Background:

Prior studies of public reporting on risk‐adjusted mortality for coronary artery bypass grafting (CABG) have found that public reports have strong predictive validity and likely encourage poor‐quality surgeons to leave practice. However, except for CABG surgery, there are few data on the predictive accuracy of public reports or their impact on providers’ practice. We used data from New York State on percutaneous coronary interventions (PCIs) to address 3 questions. (1) What is the predictive accuracy of public reports for PCIs? (2) What is their impact on market share? (3) Is report performance associated with decisions to leave practice?

Methods:

We examined quality performance by hospitals (and cardiologists), as measured by publicly reported risk‐adjusted mortality rates (RAMRs) for nonemergent PCIs performed in New York State between 1998 and 2007. For hospitals (and cardiologists) in each performance quartile, we estimated: (1) the average risk‐adjusted mortality rate after report publication, (2) the change in market share from prerelease to postrelease year, and (3) the proportion of physicians leaving practice in the postrelease year.

Results:

Between 1998 and 2007, the New York State public reports included data on 351 cardiologists who performed nonemergent PCIs at 49 hospitals.
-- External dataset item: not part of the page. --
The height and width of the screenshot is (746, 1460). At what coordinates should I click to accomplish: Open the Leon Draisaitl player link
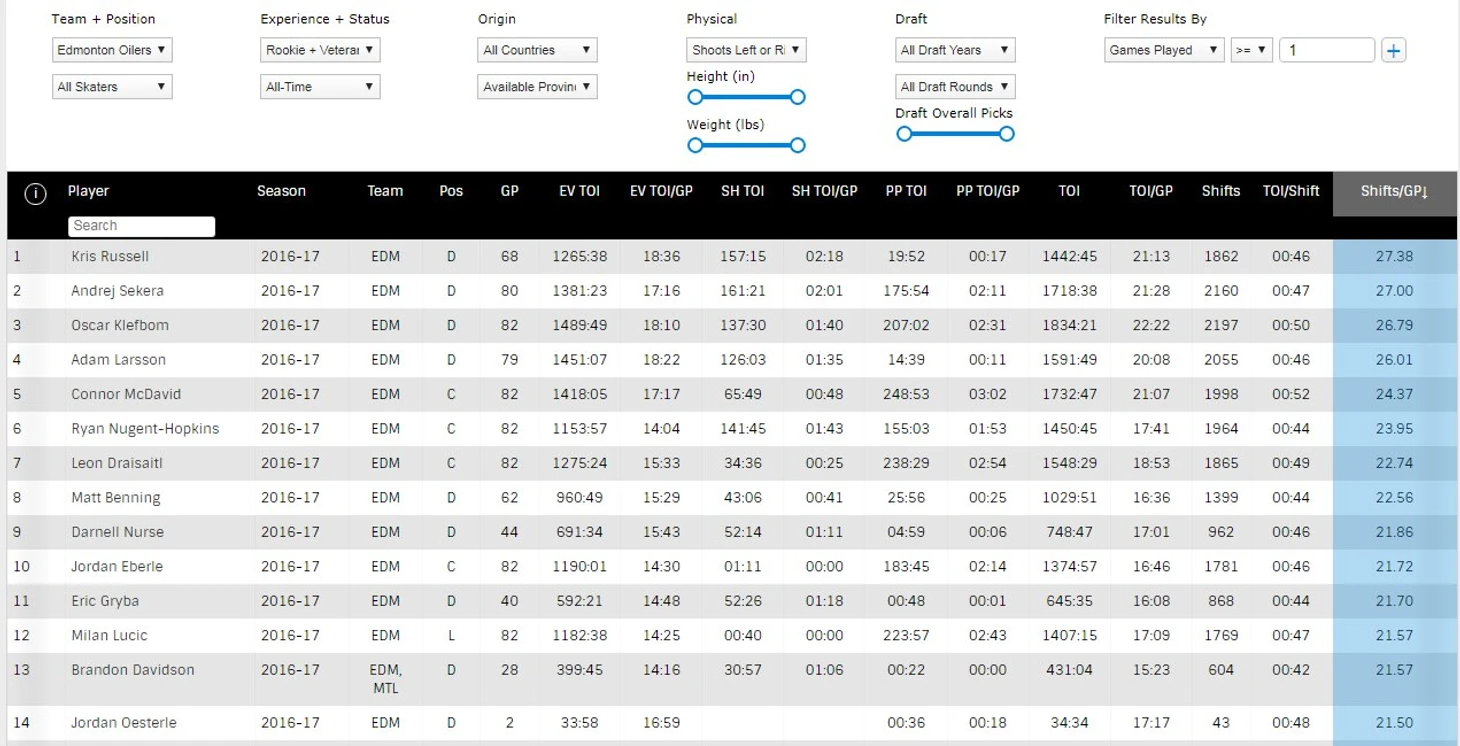click(x=116, y=463)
Patients who picked a hospital in the highest quartile of performance in the most recent report did not have a lower chance of dying than those who picked a hospital in the lower 3 quartiles (RAMRs of 0.61, 0.59, 0.58, 0.71; P > 0.05). Results were similar for cardiologists (RAMRs from top to bottom performance quartile: 0.57, 0.59, 0.57, 0.74; P > 0.05). Performance ranking was not associated with a change in market share for hospitals or for physicians (all P > 0.05). There was no association between report performance, and decisions to stop practicing in New York after report publication (4% in top and bottom quartiles; P > 0.05).

Conclusions:

Public reporting on percutaneous interventions in New York State provides information that, even if used, would not significantly help patients decrease their risk of dying after a nonemergent percutaneous coronary intervention. Public reporting appears to have had no effect on hospital or physician market share, or physicians’ decisions to leave practice. The utility of public reporting may differ substantially for different procedures.